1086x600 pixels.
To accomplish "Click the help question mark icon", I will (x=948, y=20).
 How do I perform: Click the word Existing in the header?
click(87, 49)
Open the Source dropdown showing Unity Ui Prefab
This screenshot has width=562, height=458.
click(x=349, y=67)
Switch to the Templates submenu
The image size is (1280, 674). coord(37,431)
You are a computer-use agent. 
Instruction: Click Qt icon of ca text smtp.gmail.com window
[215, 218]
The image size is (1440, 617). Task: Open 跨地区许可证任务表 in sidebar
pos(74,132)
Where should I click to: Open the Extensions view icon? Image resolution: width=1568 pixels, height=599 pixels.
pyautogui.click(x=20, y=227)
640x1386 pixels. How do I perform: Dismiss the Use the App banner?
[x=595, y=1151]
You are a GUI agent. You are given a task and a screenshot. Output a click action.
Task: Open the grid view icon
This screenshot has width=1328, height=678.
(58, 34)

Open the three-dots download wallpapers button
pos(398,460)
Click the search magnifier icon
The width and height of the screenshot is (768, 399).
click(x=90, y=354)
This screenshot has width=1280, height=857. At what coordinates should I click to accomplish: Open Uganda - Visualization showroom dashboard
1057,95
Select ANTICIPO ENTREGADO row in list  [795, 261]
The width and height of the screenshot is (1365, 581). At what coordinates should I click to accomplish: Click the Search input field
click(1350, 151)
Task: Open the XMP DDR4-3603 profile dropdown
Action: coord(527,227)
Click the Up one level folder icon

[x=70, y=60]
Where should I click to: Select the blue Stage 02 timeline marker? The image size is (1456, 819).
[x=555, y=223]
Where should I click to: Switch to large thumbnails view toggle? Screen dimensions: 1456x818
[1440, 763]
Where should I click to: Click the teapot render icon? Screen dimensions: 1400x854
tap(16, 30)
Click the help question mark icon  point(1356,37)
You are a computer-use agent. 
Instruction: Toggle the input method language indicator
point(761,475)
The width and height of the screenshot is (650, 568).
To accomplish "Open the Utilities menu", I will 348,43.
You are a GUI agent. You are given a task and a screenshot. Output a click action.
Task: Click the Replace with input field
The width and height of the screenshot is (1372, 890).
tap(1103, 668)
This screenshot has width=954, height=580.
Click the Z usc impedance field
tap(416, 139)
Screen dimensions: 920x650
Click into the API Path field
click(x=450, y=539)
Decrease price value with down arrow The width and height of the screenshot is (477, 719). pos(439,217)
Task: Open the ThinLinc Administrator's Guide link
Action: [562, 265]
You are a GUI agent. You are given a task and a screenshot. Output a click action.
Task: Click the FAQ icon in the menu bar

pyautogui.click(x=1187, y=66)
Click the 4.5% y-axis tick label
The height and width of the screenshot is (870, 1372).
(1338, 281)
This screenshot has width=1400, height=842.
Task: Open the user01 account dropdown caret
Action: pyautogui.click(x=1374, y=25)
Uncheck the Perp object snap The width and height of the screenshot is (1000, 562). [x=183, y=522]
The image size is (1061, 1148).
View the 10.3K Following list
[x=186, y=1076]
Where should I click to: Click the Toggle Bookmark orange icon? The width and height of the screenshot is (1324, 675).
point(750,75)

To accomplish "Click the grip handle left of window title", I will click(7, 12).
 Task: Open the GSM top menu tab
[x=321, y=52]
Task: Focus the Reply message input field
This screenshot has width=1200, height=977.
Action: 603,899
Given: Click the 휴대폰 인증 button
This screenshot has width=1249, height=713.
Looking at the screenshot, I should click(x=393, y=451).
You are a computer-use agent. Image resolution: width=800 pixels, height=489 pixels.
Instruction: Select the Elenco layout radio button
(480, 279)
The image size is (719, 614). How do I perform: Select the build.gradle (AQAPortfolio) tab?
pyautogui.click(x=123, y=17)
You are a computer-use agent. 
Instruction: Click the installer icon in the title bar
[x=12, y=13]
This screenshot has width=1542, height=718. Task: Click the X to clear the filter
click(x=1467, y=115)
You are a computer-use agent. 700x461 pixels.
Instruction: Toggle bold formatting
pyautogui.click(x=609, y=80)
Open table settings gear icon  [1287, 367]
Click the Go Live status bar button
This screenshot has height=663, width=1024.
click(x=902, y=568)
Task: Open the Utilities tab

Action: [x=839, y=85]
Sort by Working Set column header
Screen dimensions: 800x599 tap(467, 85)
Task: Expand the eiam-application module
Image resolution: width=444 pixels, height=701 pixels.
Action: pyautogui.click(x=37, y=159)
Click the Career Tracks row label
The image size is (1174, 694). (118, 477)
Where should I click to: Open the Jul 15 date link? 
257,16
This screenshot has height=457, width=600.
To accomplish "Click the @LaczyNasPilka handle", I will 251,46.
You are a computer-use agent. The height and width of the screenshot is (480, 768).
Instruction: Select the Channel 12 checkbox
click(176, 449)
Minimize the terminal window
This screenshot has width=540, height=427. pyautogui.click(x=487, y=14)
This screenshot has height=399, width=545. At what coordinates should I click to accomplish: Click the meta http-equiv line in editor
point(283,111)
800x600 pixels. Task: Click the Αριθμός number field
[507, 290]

- EXERCISE AIM: In full and exactly as written, the listing is to be copied again.

- RESULT BELOW:
1086x600 pixels.
To accomplish "Click the help question mark icon", I will (x=948, y=20).
 How do I perform: Click the word Existing in the header?
click(87, 49)
Open the Source dropdown showing Unity Ui Prefab
This screenshot has width=562, height=458.
click(x=349, y=67)
Switch to the Templates submenu
The image size is (1280, 674). coord(37,431)
You are a computer-use agent. 
Instruction: Click Qt icon of ca text smtp.gmail.com window
[215, 218]
The image size is (1440, 617). Task: Open 跨地区许可证任务表 in sidebar
pos(74,132)
Where should I click to: Open the Extensions view icon? Image resolution: width=1568 pixels, height=599 pixels.
pyautogui.click(x=20, y=227)
640x1386 pixels. How do I perform: Dismiss the Use the App banner?
[x=595, y=1151]
You are a GUI agent. You are given a task and a screenshot. Output a click action.
Task: Open the grid view icon
This screenshot has width=1328, height=678.
(58, 34)

Open the three-dots download wallpapers button
pos(398,460)
Click the search magnifier icon
The width and height of the screenshot is (768, 399).
click(x=90, y=354)
This screenshot has width=1280, height=857. At what coordinates should I click to accomplish: Open Uganda - Visualization showroom dashboard
1057,95
Select ANTICIPO ENTREGADO row in list  [795, 261]
The width and height of the screenshot is (1365, 581). At what coordinates should I click to accomplish: Click the Search input field
click(1350, 151)
Task: Open the XMP DDR4-3603 profile dropdown
Action: coord(527,227)
Click the Up one level folder icon

[x=70, y=60]
Where should I click to: Select the blue Stage 02 timeline marker? The image size is (1456, 819).
[x=555, y=223]
Where should I click to: Switch to large thumbnails view toggle? Screen dimensions: 1456x818
[1440, 763]
Where should I click to: Click the teapot render icon? Screen dimensions: 1400x854
tap(16, 30)
Click the help question mark icon  point(1356,37)
You are a computer-use agent. 
Instruction: Toggle the input method language indicator
point(761,475)
The width and height of the screenshot is (650, 568).
To accomplish "Open the Utilities menu", I will 348,43.
You are a GUI agent. You are given a task and a screenshot. Output a click action.
Task: Click the Replace with input field
The width and height of the screenshot is (1372, 890).
tap(1103, 668)
This screenshot has width=954, height=580.
Click the Z usc impedance field
tap(416, 139)
Screen dimensions: 920x650
Click into the API Path field
click(x=450, y=539)
Decrease price value with down arrow The width and height of the screenshot is (477, 719). pos(439,217)
Task: Open the ThinLinc Administrator's Guide link
Action: [562, 265]
You are a GUI agent. You are given a task and a screenshot. Output a click action.
Task: Click the FAQ icon in the menu bar

pyautogui.click(x=1187, y=66)
Click the 4.5% y-axis tick label
The height and width of the screenshot is (870, 1372).
(1338, 281)
This screenshot has width=1400, height=842.
Task: Open the user01 account dropdown caret
Action: pyautogui.click(x=1374, y=25)
Uncheck the Perp object snap The width and height of the screenshot is (1000, 562). [x=183, y=522]
The image size is (1061, 1148).
View the 10.3K Following list
[x=186, y=1076]
Where should I click to: Click the Toggle Bookmark orange icon? The width and height of the screenshot is (1324, 675).
point(750,75)

To accomplish "Click the grip handle left of window title", I will click(7, 12).
 Task: Open the GSM top menu tab
[x=321, y=52]
Task: Focus the Reply message input field
This screenshot has width=1200, height=977.
Action: 603,899
Given: Click the 휴대폰 인증 button
This screenshot has width=1249, height=713.
Looking at the screenshot, I should click(x=393, y=451).
You are a computer-use agent. Image resolution: width=800 pixels, height=489 pixels.
Instruction: Select the Elenco layout radio button
(480, 279)
The image size is (719, 614). How do I perform: Select the build.gradle (AQAPortfolio) tab?
pyautogui.click(x=123, y=17)
You are a computer-use agent. 
Instruction: Click the installer icon in the title bar
[x=12, y=13]
This screenshot has width=1542, height=718. Task: Click the X to clear the filter
click(x=1467, y=115)
You are a computer-use agent. 700x461 pixels.
Instruction: Toggle bold formatting
pyautogui.click(x=609, y=80)
Open table settings gear icon  [1287, 367]
Click the Go Live status bar button
This screenshot has height=663, width=1024.
click(x=902, y=568)
Task: Open the Utilities tab

Action: [x=839, y=85]
Sort by Working Set column header
Screen dimensions: 800x599 tap(467, 85)
Task: Expand the eiam-application module
Image resolution: width=444 pixels, height=701 pixels.
Action: pyautogui.click(x=37, y=159)
Click the Career Tracks row label
The image size is (1174, 694). (118, 477)
Where should I click to: Open the Jul 15 date link? 
257,16
This screenshot has height=457, width=600.
To accomplish "Click the @LaczyNasPilka handle", I will 251,46.
You are a computer-use agent. The height and width of the screenshot is (480, 768).
Instruction: Select the Channel 12 checkbox
click(176, 449)
Minimize the terminal window
This screenshot has width=540, height=427. pyautogui.click(x=487, y=14)
This screenshot has height=399, width=545. At what coordinates should I click to accomplish: Click the meta http-equiv line in editor
point(283,111)
800x600 pixels. Task: Click the Αριθμός number field
[507, 290]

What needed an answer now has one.